公益社団法人日本ボート協会

Japan Rowing Association

日本ボート協会JARA OFFICE

全国のオアズパーソンへの手紙(第80信)

2019年4月2日
日本ボート協会会長
大久保 尚武
会長写真

世界ボートジュニア選手権(8月7日~11日)まであと4ヵ月と迫ってきました。なにしろ2020東京オリンピック・パラリンピックのテストイベントとしての大会です。オリンピックとほぼ同じ規模(60カ国、選手600人位)の国際大会なので、準備しチェックしておかなければならないことが山ほどあり、各担当者も緊張感が増してきたように見えます。

組織委員会からは仮設プレハブの前倒し建設や競技備品の前倒し購入など、かなり限定的な現物支給しか受けられないという思いがけない事態になりましたが、われわれとしてはしっかり成功させて東京オリンピック・パラリンピックに向けて準備に万全を期す覚悟です。

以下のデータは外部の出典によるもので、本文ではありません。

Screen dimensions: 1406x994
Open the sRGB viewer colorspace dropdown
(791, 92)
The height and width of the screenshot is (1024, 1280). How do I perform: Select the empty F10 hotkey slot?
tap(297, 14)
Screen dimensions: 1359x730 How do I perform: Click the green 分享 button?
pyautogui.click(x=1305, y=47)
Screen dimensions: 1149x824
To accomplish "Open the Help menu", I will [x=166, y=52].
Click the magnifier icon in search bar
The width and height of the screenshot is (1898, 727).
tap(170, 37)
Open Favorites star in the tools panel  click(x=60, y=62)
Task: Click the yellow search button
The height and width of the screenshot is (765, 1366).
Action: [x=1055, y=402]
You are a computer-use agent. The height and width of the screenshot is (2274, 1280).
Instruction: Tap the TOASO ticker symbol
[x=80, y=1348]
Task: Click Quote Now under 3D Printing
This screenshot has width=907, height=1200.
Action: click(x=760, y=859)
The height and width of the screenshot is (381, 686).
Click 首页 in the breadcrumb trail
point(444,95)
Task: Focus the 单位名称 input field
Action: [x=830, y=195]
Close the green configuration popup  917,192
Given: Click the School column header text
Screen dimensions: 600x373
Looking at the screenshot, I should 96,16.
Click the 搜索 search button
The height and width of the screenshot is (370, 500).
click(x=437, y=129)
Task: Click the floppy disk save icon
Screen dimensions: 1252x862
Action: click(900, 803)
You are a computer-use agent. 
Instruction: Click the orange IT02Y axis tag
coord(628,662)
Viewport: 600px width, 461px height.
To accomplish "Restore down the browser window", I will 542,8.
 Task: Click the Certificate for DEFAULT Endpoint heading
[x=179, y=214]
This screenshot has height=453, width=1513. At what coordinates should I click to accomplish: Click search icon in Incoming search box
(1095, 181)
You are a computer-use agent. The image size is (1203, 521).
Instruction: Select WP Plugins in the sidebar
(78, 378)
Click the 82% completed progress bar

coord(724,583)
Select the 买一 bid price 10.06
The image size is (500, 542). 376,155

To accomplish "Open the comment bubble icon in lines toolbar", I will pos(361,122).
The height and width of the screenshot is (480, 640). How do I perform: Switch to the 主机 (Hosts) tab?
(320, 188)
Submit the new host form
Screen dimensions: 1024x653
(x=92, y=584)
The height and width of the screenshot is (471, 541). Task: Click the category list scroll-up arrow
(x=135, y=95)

いうまでもなく、新設の「海の森水上競技場」で開催する最初の大会だという点が、最大のポイントです。世界有数の第一級のボートコースだ、という自信は持っていますが、出来てみて使ってみなくては分からないことがたくさんあるのは当然です(しかも8月時点では仮設プレハブに上下水道、電気などが未接続になることが最近判明しました)。皆さんが心配している風の問題とか暑さ対策、そしてコースのある島へ通じる道路が2本しかないので、選手・役員や観客の輸送対策もしっかり計画しておかなければなりません(最寄りの駅からはバスで12~13分ほどの近さです)。

3月19日(火)、この世界ボートジュニア選手権開催に関して記者発表を行いました。主催者としてはFISAのマット・スミス事務総長が挨拶し、細淵匡邦2020特別委員長が詳細説明、そして日本代表選手16名(男女各8名)を発表した後、選手を代表して島田隼輔選手(瀬田工業高校)が決意表明を行い、記者からの質問にもしっかり答えていました。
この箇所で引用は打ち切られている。